Like Teenagers

by
This can't happen...

Awkward, like teenagers, we spoke it out loud. We said, in words, what we both knew, both hoped, both feared might be true. We blushed (“And so we should,” you said) and I covered my cheeks with my hands, abashed. We stumbled over words, sort of stuttered, and tried out different ways to say it. I don’t know which one of us spoke first, or how many times we each started a sentence and then abandoned it when it began to sound corny or clichéd. Like teenagers, finding our ground, unsure of ourselves and each other. We were scared of saying it wrong, of saying too much, and flinching from the possibilities of rejection and humiliation. Both of us old enough to be out of practice, both comfortably wrapped in long marriages. Both still comfortably, happily married.

This can’t happen.

(“Nope,” we said. “It’s never going to happen.”) We both needed to understand that fact, to convince ourselves of that fact, now that we had told each other the truth. That made it easier to palette this uncomfortable truth; this delicious, tingling, exciting, uncomfortable truth. We said it again and again (“It’s not happening, can’t happen…”), each secretly hoping the other would say otherwise.  Both so close to giving in.

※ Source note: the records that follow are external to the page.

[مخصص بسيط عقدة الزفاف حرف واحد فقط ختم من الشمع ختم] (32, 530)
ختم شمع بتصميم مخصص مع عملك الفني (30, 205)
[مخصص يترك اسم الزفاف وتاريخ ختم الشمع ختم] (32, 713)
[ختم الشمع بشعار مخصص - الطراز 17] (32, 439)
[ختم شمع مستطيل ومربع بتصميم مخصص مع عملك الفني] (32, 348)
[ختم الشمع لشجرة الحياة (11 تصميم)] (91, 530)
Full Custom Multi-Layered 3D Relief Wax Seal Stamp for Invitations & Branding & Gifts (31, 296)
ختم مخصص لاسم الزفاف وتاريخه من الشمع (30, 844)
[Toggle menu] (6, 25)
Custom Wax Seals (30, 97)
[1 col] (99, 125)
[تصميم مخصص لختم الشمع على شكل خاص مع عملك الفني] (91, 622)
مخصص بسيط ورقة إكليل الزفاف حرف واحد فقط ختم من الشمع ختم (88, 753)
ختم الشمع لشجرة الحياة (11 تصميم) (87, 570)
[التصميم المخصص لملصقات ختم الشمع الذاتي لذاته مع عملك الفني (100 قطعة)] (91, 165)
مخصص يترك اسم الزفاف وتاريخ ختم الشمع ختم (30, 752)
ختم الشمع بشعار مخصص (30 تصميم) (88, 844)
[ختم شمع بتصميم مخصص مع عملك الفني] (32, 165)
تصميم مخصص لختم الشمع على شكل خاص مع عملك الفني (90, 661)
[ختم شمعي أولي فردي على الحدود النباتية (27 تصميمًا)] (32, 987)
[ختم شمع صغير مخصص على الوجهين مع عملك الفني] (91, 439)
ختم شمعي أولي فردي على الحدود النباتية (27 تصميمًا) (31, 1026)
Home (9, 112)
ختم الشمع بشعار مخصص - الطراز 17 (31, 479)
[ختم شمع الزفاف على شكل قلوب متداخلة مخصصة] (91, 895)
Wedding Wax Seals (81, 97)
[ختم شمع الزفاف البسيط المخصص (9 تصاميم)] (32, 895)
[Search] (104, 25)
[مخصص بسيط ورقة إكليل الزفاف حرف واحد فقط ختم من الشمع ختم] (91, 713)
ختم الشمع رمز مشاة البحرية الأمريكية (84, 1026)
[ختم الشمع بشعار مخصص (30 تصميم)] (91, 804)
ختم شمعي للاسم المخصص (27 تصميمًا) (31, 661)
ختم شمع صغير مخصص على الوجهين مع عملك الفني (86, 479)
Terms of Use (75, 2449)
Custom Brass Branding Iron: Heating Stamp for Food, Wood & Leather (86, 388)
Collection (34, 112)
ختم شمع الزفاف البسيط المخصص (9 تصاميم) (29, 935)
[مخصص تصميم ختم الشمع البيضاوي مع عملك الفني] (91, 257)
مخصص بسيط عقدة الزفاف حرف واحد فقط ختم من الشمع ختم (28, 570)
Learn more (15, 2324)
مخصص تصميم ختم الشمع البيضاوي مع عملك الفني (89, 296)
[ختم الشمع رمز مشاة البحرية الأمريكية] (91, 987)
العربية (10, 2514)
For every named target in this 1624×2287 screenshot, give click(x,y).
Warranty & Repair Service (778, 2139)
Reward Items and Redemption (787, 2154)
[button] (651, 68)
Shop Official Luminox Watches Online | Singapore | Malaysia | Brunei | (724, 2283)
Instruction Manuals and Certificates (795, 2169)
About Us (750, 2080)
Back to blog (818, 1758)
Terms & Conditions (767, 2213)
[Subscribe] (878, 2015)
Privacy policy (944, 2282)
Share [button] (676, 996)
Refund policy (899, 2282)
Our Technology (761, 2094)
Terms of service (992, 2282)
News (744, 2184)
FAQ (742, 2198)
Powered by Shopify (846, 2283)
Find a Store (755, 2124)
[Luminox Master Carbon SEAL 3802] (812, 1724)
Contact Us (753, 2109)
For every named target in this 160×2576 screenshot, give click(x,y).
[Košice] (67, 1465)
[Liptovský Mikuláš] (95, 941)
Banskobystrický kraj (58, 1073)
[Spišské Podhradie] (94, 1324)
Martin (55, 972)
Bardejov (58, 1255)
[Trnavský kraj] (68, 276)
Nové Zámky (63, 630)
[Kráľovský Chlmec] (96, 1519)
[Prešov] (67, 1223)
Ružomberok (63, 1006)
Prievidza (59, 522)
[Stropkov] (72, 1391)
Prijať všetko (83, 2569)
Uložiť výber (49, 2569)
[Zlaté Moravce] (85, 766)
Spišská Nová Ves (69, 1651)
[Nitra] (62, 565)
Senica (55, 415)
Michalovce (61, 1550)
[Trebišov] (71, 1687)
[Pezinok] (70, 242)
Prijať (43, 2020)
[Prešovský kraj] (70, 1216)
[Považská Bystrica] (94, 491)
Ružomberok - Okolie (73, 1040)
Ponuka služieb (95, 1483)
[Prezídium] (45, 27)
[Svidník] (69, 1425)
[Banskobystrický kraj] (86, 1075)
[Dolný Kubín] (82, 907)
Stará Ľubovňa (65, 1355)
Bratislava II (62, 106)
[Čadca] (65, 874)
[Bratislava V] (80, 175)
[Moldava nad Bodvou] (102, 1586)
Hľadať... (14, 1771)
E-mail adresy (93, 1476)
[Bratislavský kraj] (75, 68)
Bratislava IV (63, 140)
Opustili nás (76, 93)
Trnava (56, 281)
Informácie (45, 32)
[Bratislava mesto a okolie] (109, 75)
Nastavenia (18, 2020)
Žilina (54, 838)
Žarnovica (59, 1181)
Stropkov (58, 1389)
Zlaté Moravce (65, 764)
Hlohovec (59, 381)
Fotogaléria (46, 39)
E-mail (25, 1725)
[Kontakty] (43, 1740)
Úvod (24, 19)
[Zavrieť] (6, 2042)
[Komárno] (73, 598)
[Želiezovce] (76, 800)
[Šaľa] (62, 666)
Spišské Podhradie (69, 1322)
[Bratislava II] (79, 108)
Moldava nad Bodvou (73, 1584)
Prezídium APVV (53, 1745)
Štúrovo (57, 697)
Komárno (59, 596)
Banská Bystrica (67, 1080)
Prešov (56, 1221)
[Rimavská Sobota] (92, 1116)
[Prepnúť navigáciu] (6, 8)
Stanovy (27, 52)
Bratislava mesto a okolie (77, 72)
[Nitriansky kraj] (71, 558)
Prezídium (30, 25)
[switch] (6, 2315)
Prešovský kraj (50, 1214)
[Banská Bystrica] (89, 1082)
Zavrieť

But we had already fucked before we walked into that room. The glances and the smiles.  Eyes connecting across crowded rooms and not hearing the speakers, knowing only that moment. Both knowing what we wanted but never saying it. And we both knew this room, today, would not be crowded. Only us. Hearts racing, pulsing with the anticipation of being alone together for the first time. Both wanting to table the subject at our meeting yet both unsure if it was the right time, or the right place, or had we read it all wrong? Read each other wrong? Both thankful that we sat at either end of the boardroom table because, had we sat any closer… close enough to touch…

And we spoke. One of us wet, the other, hard; both of us hot yet shivering. We said the words out loud, in front of each other.  (“…And all this without alcohol to loosen the tongue!”) Resisting the urge to gush, to spill everything at once, to lay our thoughts out naked and betray our fantasies. Words… some of them wandering, lost, round the mind, others running about the room unsaid, some dancing on the lips, threatening to fall out of our mouths the wrong way round. Gasping for breath, and words choking out in bursts and, between the bursts, awkward silences. Silences that were filled with frightening, discomfiting, blissful expectation. (“I don’t know what to say,” you said. “You don’t have to say anything,” I said.) We were saying it anyway, silently fucking, from opposite ends of the room.

We have never touched one another. Both afraid of the shock, and of the aftershock. But now we have said it out loud. And now we both know, and now we are both sure, and reassured. Still awkward, yet serene: knowing what to do next, but not knowing how.

A clock, somewhere in the room – I don’t know exactly where, strikes the hour, breaking the silence, disturbing the peace. Reality calls. Our meeting has an Agenda, other than our own. There is work to be done. We must return to our worlds; the worlds that we long to escape yet never want to depart from. Different worlds. We both silently acknowledge the truth of what is right and what is wrong and what is not ours.

But now that we have spoken it — said it out loud — we both know it will only be a matter of time.